A l’origine de la commémoration de Mawlid Annabawi au Maroc

Mawlid Annabawi

Commémoration de Mawlid Annabawi à Salé. DR

Le Mawlid Annabawi, commémorant la naissance du prophète Mohammed, est profondément enraciné dans la culture marocaine. Annuellement, durant le mois de Rabi’ al-awwal du calendrier islamique, cette célébration rassemble des millions de Marocains dans une manifestation de ferveur et de piété. Quelles sont donc les origines de cette tradition et les pratiques qui y sont liées ? Explorer ses racines, ses rituels et les débats actuels qui l’entourent aide à saisir son importance au Maroc.

D’après les récits historiques, c’est sous les Fatimides, une dynastie chiite qui gouvernait l’Égypte, que les premières célébrations ont vu le jour. Toutefois, c’est à Al-Malik al-Muzaffar, souverain de la dynastie ayyoubide, que l’on attribue la popularisation du Mawlid Annabawi dans le monde sunnite, notamment au Maghreb, en officialisant cette fête au XIIIe siècle. « Une tradition originaire principalement de l’Orient, et plus précisément de l’Égypte, a fini par confirmer, surtout vers le XIIIe siècle, la pratique régulière de la célébration du Mawlid Annabawi Sharif », explique Farid El Asri, docteur en anthropologie, diplômé en islamologie et en judaïsme, agrégé en langue arabe, titulaire de la Chaire « Cultures, Sociétés et Faits Religieux » et actuellement Doyen du Collège des Sciences Sociales à l’Université internationale de Rabat (UIR).

Selon certaines sources, la commémoration remonte au VIIe siècle à Ceuta. À cette époque, influencés par les célébrations chrétiennes en Andalousie, les musulmans de cette ville ont été encouragés par un savant marocain à renoncer à ces pratiques au profit de la commémoration du Mawlid Annabawi. D’autres sources historiques confirment cette commémoration dans l’histoire de la dynastie Almoravide au XIe siècle. Les souverains de cette dynastie, ardents défenseurs de l’Islam sunnite, ont intégré la commémoration de la naissance du Prophète dans les pratiques religieuses de l’époque. Cependant, c’est sous le règne des Almohades, au XIIe siècle, que la célébration a acquis un caractère officiel et structuré, les Almohades cherchant à renforcer l’unité spirituelle du royaume en faisant du Mawlid une commémoration religieuse annuelle.

D’après des chercheurs tels que Mohamed Arkoun, cette tradition s’est progressivement répandue à travers le royaume. Ce contexte historique révèle l’importance de cette célébration qui, tout en étant religieuse, a contribué à la consolidation des dynasties et à l’unification des territoires marocains sous la bannière de l’Islam.

Traditions et rituels du Mawlid Annabawi

Aujourd’hui, le Mawlid Annabawi est célébré à travers une multitude de traditions et de rituels au Maroc.

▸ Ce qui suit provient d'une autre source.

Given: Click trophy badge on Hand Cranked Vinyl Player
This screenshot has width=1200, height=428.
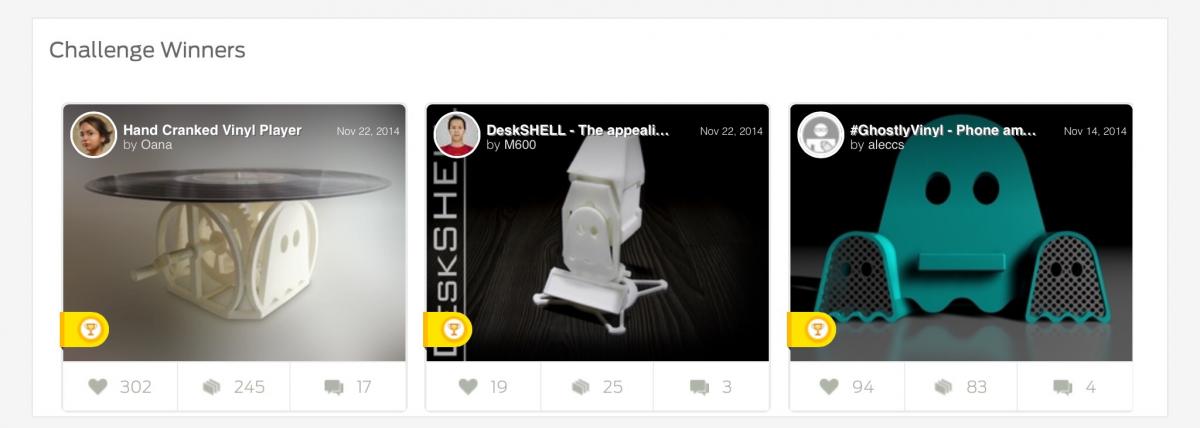Looking at the screenshot, I should [88, 329].
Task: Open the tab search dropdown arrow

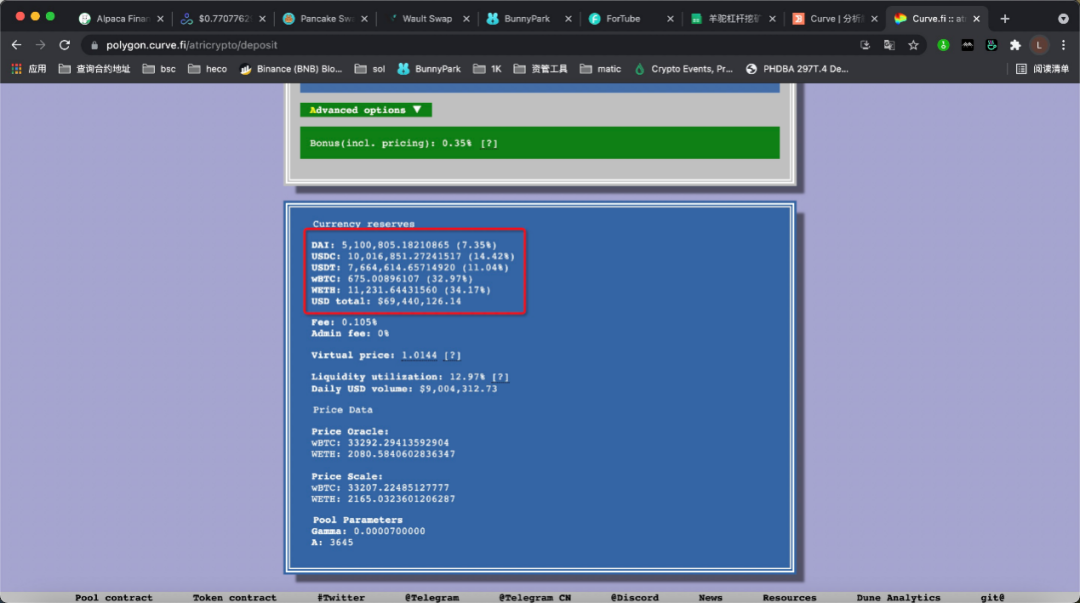Action: 1063,18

Les chants et poèmes religieux, connus sous le nom de madh en l’honneur du Prophète, sont au cœur des célébrations. Parmi eux, le célèbre Al-Burda du poète Al-Busiri est souvent récité lors de ces événements. Ces chants accompagnent généralement des processions où les résidents, vêtus de tenues traditionnelles, parcourent les rues illuminées et décorées pour la fête. Les mosquées sont également souvent illuminées et organisent des sessions de récitation du Coran. « De grands biographes ont produit des œuvres monumentales sur la vie du Prophète, créant ainsi une véritable tradition marocaine de préservation du patrimoine coranique. De nombreux Marocains sont reconnus aujourd’hui, même à l’échelle internationale, comme mémorisateurs du Coran et psalmodieurs, tout en contribuant à la production de ce qu’on appelle la sirène Annabawia… Il existe donc un patrimoine très important sur lequel nous nous appuyons », explique Farid El Asri à LeBrief.

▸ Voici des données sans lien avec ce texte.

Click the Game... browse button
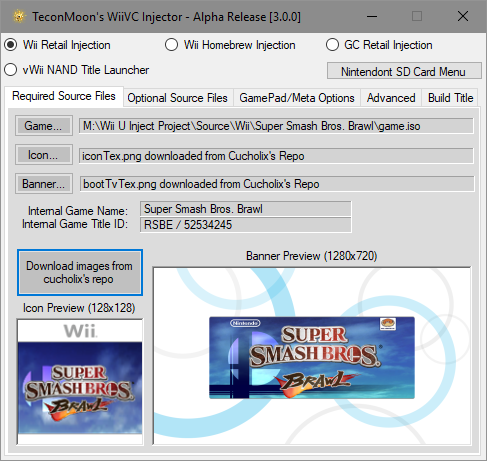 pyautogui.click(x=43, y=126)
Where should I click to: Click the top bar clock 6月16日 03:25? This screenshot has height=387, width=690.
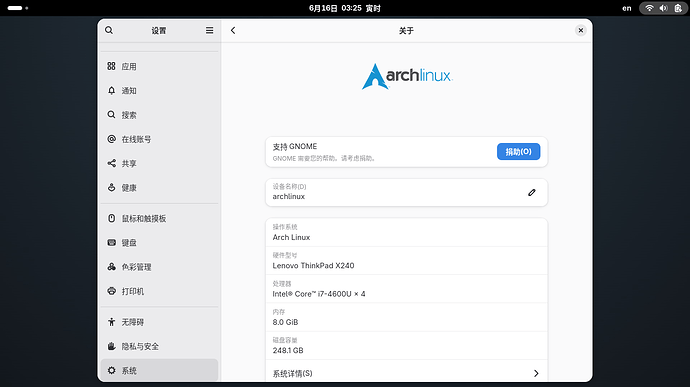click(344, 8)
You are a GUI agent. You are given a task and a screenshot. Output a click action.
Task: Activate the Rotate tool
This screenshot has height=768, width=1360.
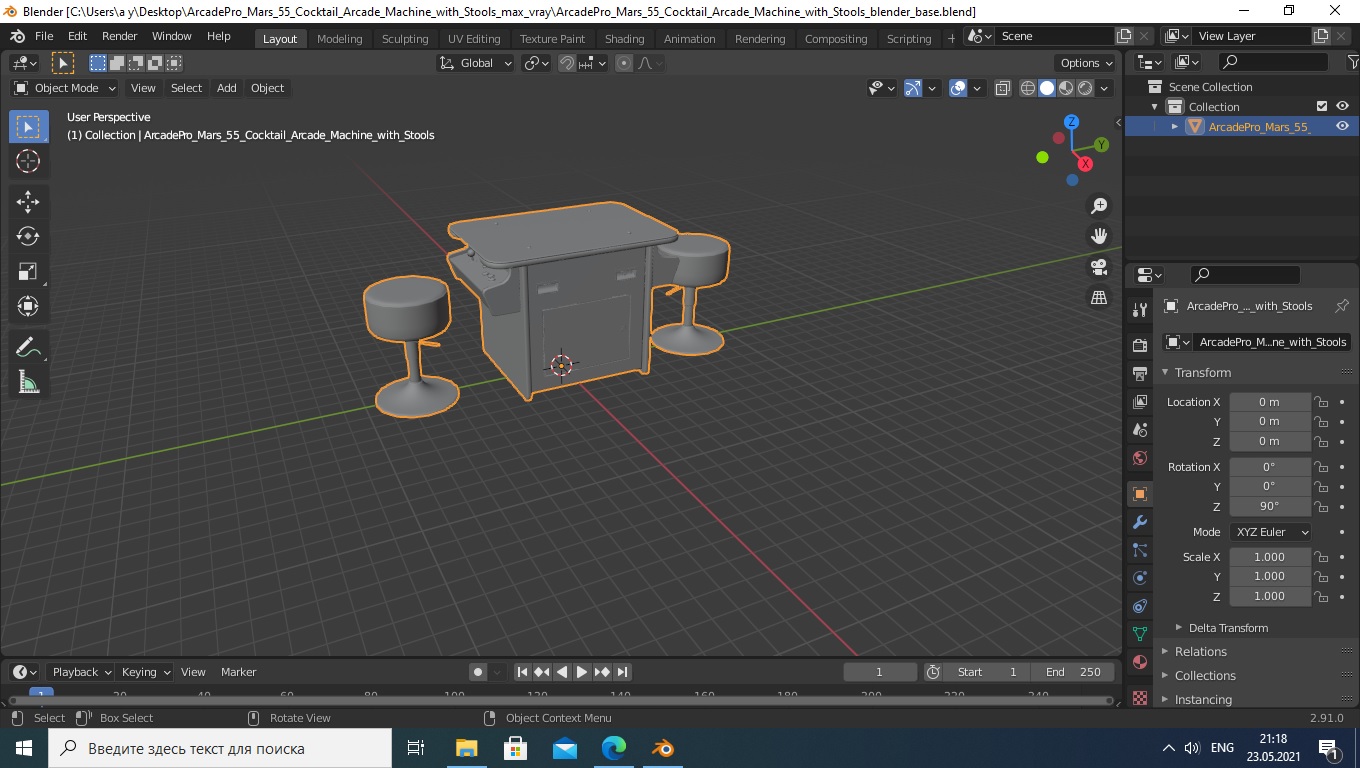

La générosité est un autre aspect important de la célébration. Organiser des distributions de nourriture pour les plus démunis est une pratique courante, reflétant les valeurs de partage et de solidarité enseignées par le Prophète Mohammed. Les familles marocaines manifestent aussi leur générosité en préparant des repas spéciaux à partager avec leurs proches et ceux dans le besoin.

Les traditions diffèrent d’une région à l’autre. Dans des villes telles que Marrakech ou Tétouan, on organise des concerts de musique traditionnelle, alors que dans les zones rurales, le Mawlid Annabawi est marqué par des rassemblements spirituels dans les zawiyas, lieux consacrés à la prière et à l’enseignement religieux. Certaines régions célèbrent avec des processions religieuses et la distribution de douceurs spécialement préparées pour l’événement. En milieu rural, le Mawlid est souvent célébré comme un moment de communion sociale et spirituelle, où les Marocains renouent avec leur foi et leur communauté dans un esprit de partage et de solidarité.

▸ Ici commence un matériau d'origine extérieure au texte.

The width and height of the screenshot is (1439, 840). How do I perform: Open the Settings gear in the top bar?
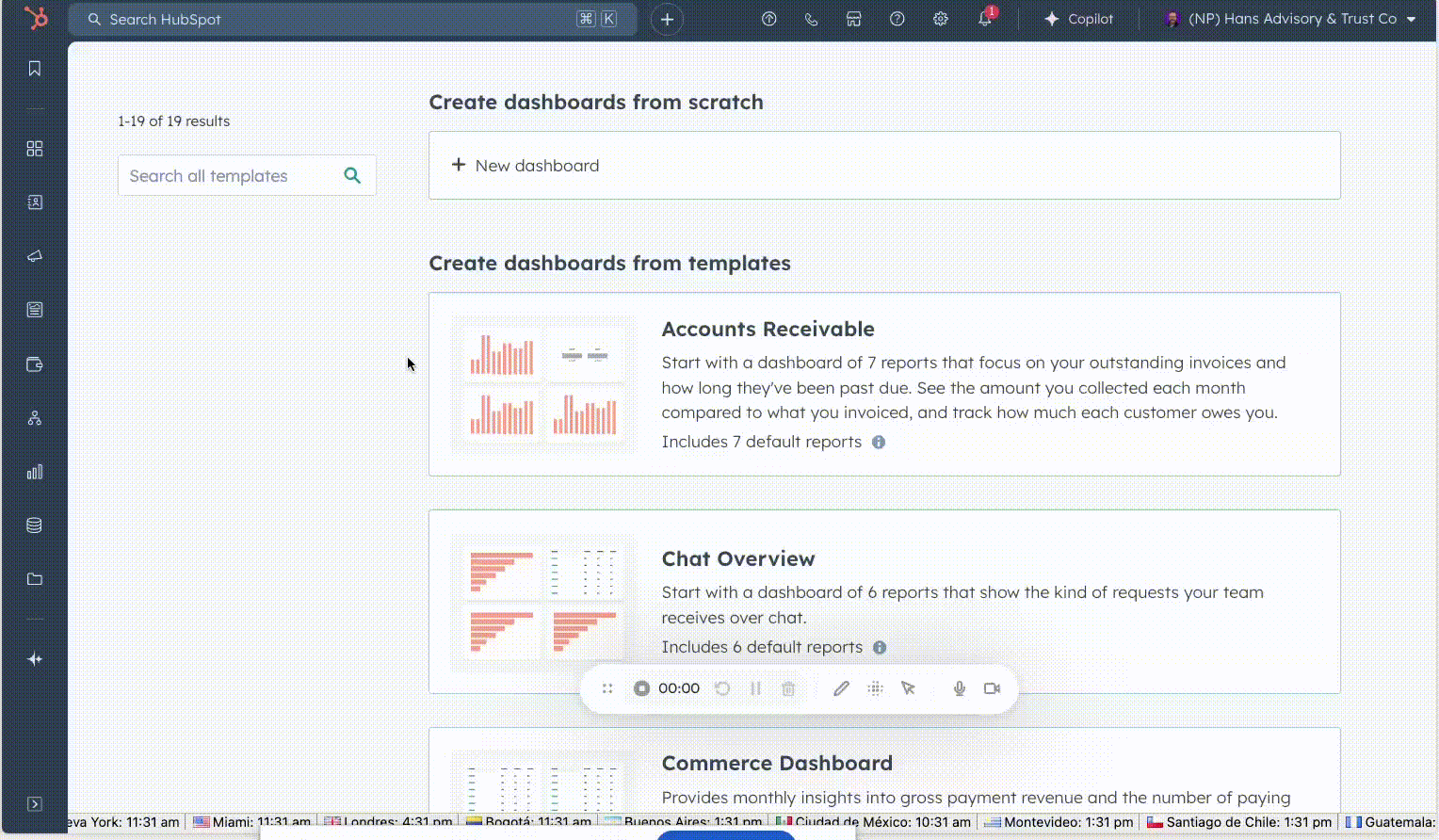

Cependant, les coutumes liées au Mawlid Annabawi varient à travers le Maroc. Chaque région y ajoute une touche culturelle distinctive. Par exemple, dans le nord, les poèmes et les chants religieux prédominent, alors que dans le sud, les festivités prennent souvent une tournure plus spirituelle avec des séances de méditation et des prières collectives. Ces variations illustrent la richesse culturelle du Maroc et démontrent l’adaptation des traditions locales à cette fête nationale.

Il est aussi essentiel de souligner que des communautés soufies du Maroc, comme les Tijanes et les Qadiris, commémorent le Mawlid par des rituels uniques en lien avec leurs traditions mystiques. Ces célébrations, généralement plus ferventes, comportent des chants spirituels nommés dikr et des danses extatiques destinées à établir une communion avec le divin.

Au-delà de son aspect religieux, le Mawlid Annabawi influence profondément la vie sociale et culturelle au Maroc. C’est une occasion spéciale pour consolider les liens communautaires. Les Marocains issus de divers milieux sociaux se réunissent pour prier, échanger et partager des instants de convivialité. Ces festivités se transforment en moments de retrouvailles familiales, ce qui renforce les liens sociaux..

Le commerce local profite aussi de cette période de festivités. Les artisans offrent des articles décoratifs, tandis que les marchés se dynamisent avec la vente de produits traditionnels liés à la commémoration. Musiciens et poètes bénéficient également d’un espace pour dévoiler leur talent, honorant le prophète par leurs créations artistiques..

Débats contemporains autour du Mawlid

Toutefois, le Mawlid Annabawi ne fait pas l’unanimité et suscite des débats actuels. Certains religieux et intellectuels remettent en question cette célébration, la considérant sans fondement robuste dans les écritures saintes de l’Islam. Pour ces opposants, fêter le Mawlid Annabawi constitue une innovation, ou bid’ah, s’écartant des pratiques initiales de l’Islam. Ils soutiennent que le Prophète n’a jamais commémoré son anniversaire, ni incité ses disciples à le faire.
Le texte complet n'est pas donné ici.